Затем он высморкался в платок и ушел. Сколько же у них тут в горах стрессов! Он разговаривает прямо как какая-нибудь деловая птица из столицы. А я остался сидеть, словно непутевое избалованное дитя с новой тетрадкой. Едва не пообещал, что перестану поглощать кофе в таких количествах.

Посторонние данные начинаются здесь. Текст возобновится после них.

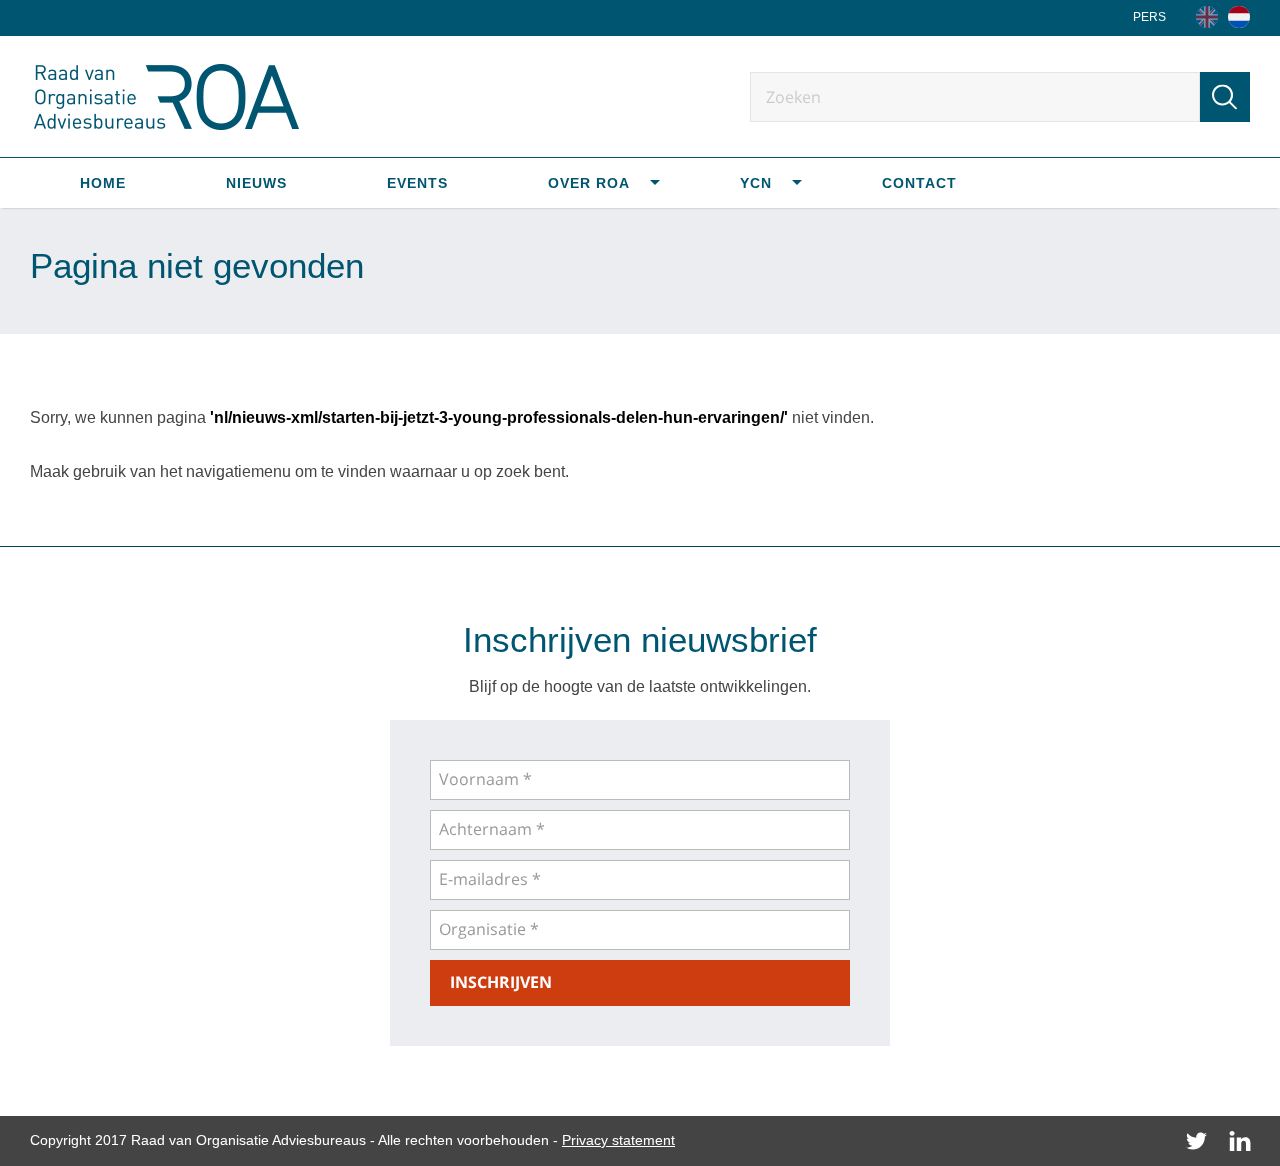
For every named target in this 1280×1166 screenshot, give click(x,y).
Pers (1149, 17)
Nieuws (256, 183)
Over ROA (589, 183)
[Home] (1239, 17)
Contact (919, 183)
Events (417, 183)
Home (103, 183)
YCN (756, 183)
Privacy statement (618, 1140)
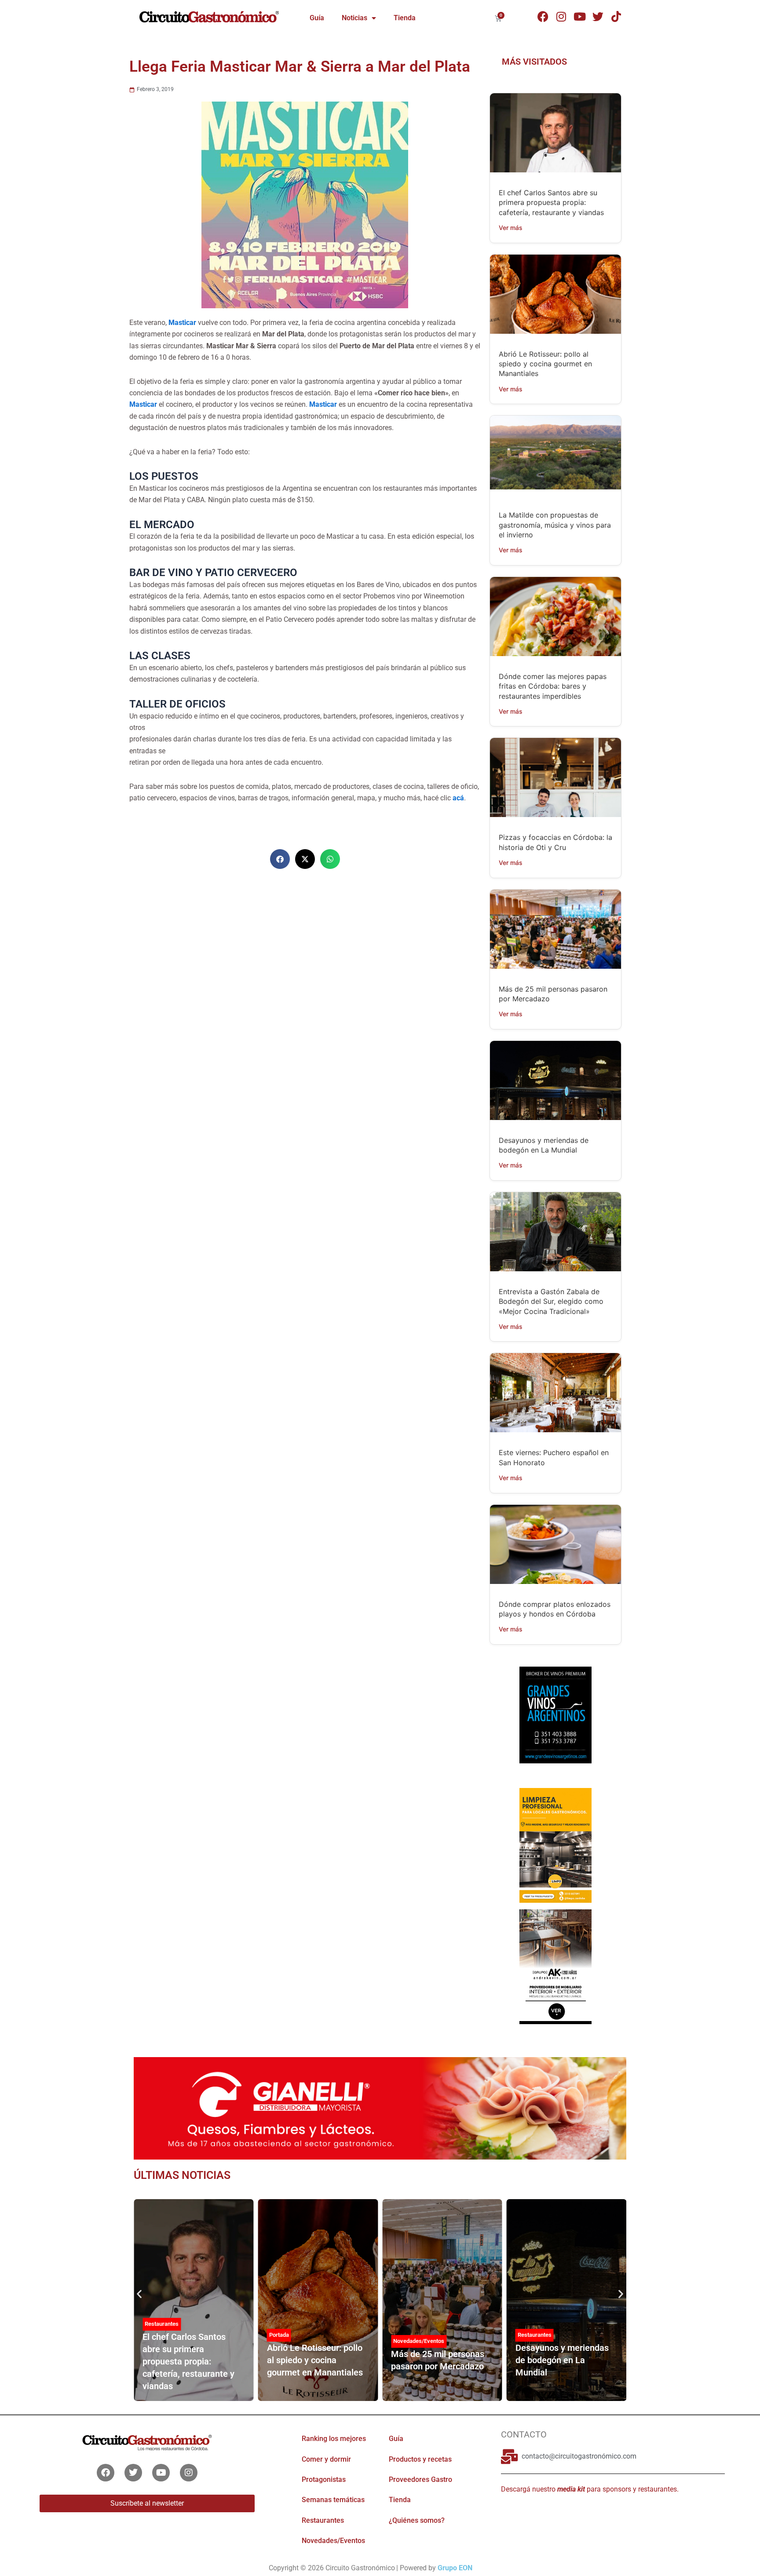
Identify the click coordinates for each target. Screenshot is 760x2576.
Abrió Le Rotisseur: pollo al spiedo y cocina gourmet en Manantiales (545, 364)
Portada (279, 2335)
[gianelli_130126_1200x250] (380, 2107)
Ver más (510, 227)
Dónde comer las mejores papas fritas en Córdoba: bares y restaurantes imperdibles (553, 686)
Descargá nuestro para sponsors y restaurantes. (590, 2489)
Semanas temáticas (333, 2500)
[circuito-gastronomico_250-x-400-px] (555, 1966)
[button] (280, 859)
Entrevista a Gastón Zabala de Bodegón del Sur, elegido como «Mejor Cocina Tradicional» (551, 1301)
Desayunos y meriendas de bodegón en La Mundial (562, 2360)
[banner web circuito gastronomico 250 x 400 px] (555, 1844)
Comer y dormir (326, 2459)
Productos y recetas (420, 2459)
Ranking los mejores (334, 2438)
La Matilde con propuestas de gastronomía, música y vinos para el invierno (555, 525)
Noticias (354, 18)
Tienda (405, 18)
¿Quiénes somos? (417, 2520)
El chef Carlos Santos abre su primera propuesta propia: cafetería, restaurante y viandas (551, 202)
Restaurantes (535, 2335)
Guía (317, 18)
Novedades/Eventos (418, 2341)
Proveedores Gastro (420, 2479)
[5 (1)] (555, 1723)
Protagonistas (324, 2479)
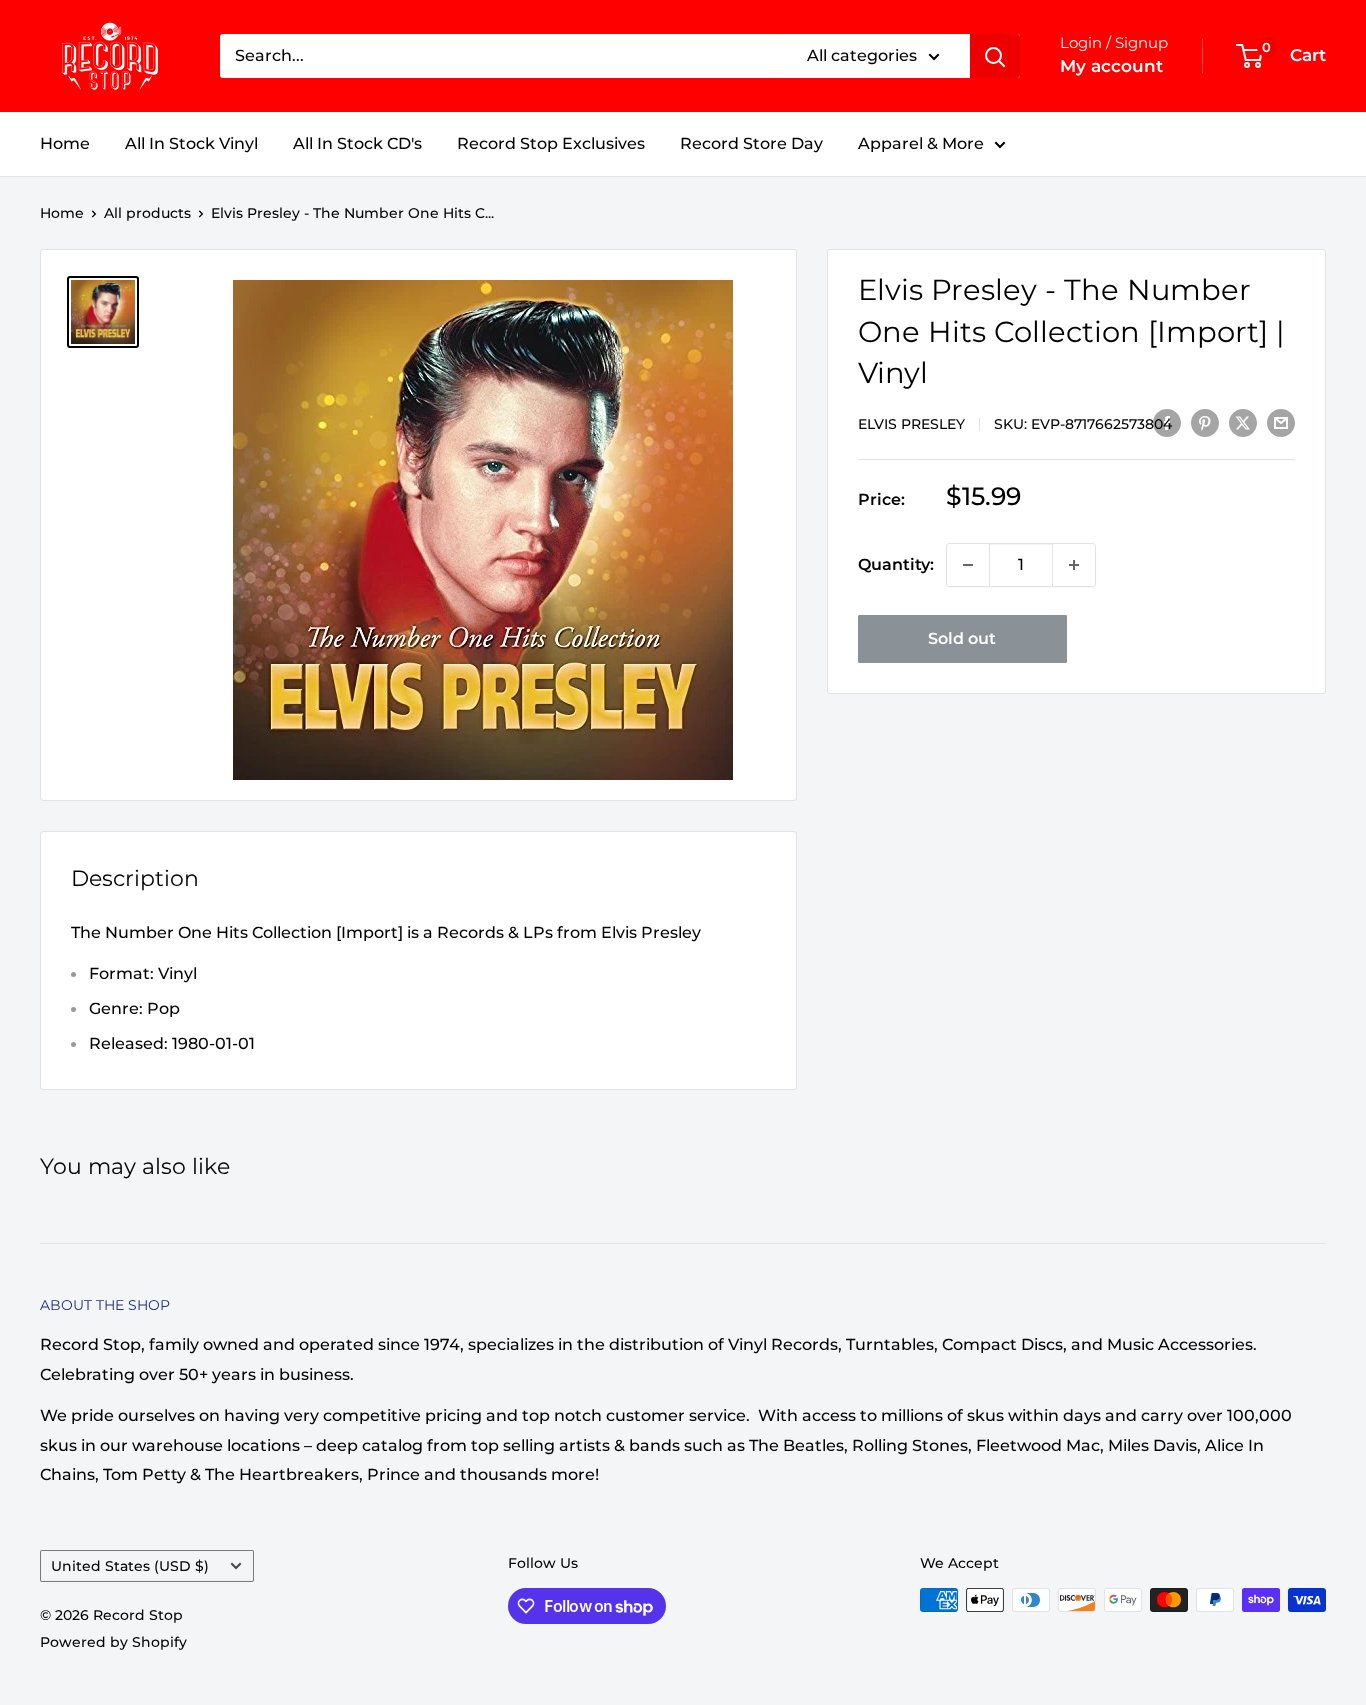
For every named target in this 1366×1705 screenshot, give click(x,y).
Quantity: (896, 564)
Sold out (962, 638)
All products (147, 213)
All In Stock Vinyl (191, 143)
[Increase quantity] (1074, 565)
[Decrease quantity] (968, 565)
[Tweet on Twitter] (1243, 422)
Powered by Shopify (113, 1642)
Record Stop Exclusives (551, 143)
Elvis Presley (911, 423)
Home (65, 143)
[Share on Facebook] (1167, 422)
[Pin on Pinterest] (1205, 422)
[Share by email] (1281, 422)
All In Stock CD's (357, 143)
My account (1111, 66)
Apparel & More (921, 143)
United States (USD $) (130, 1566)
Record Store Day (751, 143)
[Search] (995, 56)
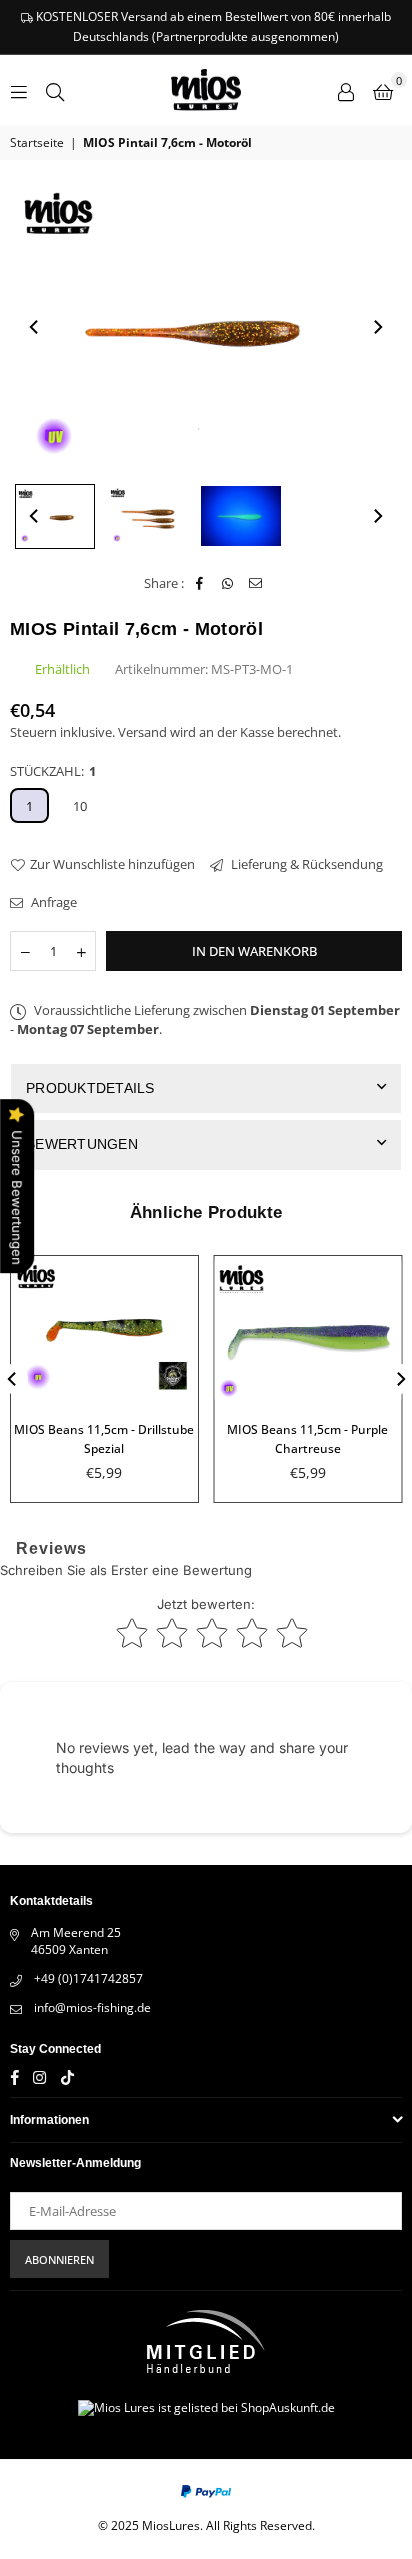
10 (80, 806)
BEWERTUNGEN (82, 1144)
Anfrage (52, 902)
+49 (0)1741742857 (88, 1978)
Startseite (37, 143)
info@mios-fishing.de (92, 2007)
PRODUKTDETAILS (90, 1088)
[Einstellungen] (346, 90)
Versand (142, 732)
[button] (383, 90)
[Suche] (55, 90)
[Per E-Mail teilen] (255, 583)
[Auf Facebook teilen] (199, 583)
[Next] (377, 327)
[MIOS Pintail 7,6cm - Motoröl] (55, 516)
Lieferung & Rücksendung (305, 864)
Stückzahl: (53, 771)
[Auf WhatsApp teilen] (227, 583)
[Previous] (35, 327)
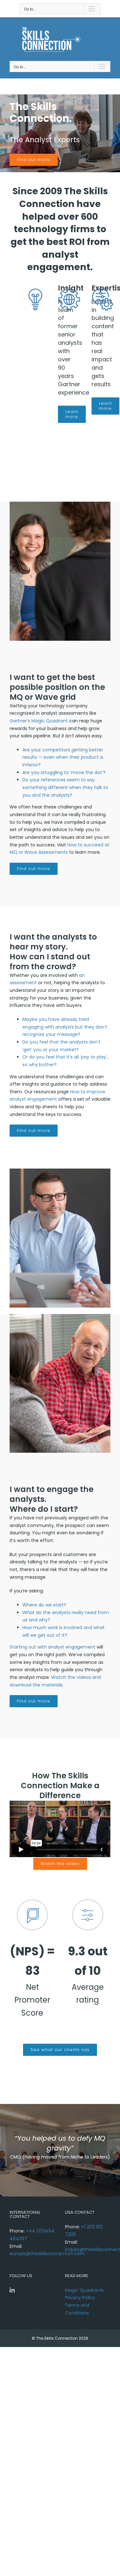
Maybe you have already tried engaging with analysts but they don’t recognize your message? (64, 1026)
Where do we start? (44, 1605)
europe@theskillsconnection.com (47, 2253)
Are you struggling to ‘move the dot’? (64, 772)
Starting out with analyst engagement (52, 1647)
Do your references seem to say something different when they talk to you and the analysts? (65, 787)
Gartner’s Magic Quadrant (39, 721)
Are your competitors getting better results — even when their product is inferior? (62, 757)
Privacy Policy (80, 2297)
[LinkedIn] (12, 2289)
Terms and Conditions (77, 2309)
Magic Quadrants (84, 2290)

Через три ночи напольных тренировок я считаю себя готовым. Сгорбившись, ковыляю по чердаку к выходу, мимо сонного сопения мальчика и мычащей девочки, и меня переполняет энергия и новая жизнь. Половицы легонько поскрипывают, чулки шуршат, но не сильнее, чем перо, выводящее буквы на бумаге; я вывожу буквы по полу, а они не просыпаются. Вот здесь лежит фермер. Тот, кто принес меня в этот мир. По-моему, ему снится пятнистый человек. Завтра он пойдет искать ту овцу. Через окошко в фасаде луна освещает его штаны на табуретке, на вид влажные и тяжелые, как сбруя. Жизнь здесь ужасно грубая.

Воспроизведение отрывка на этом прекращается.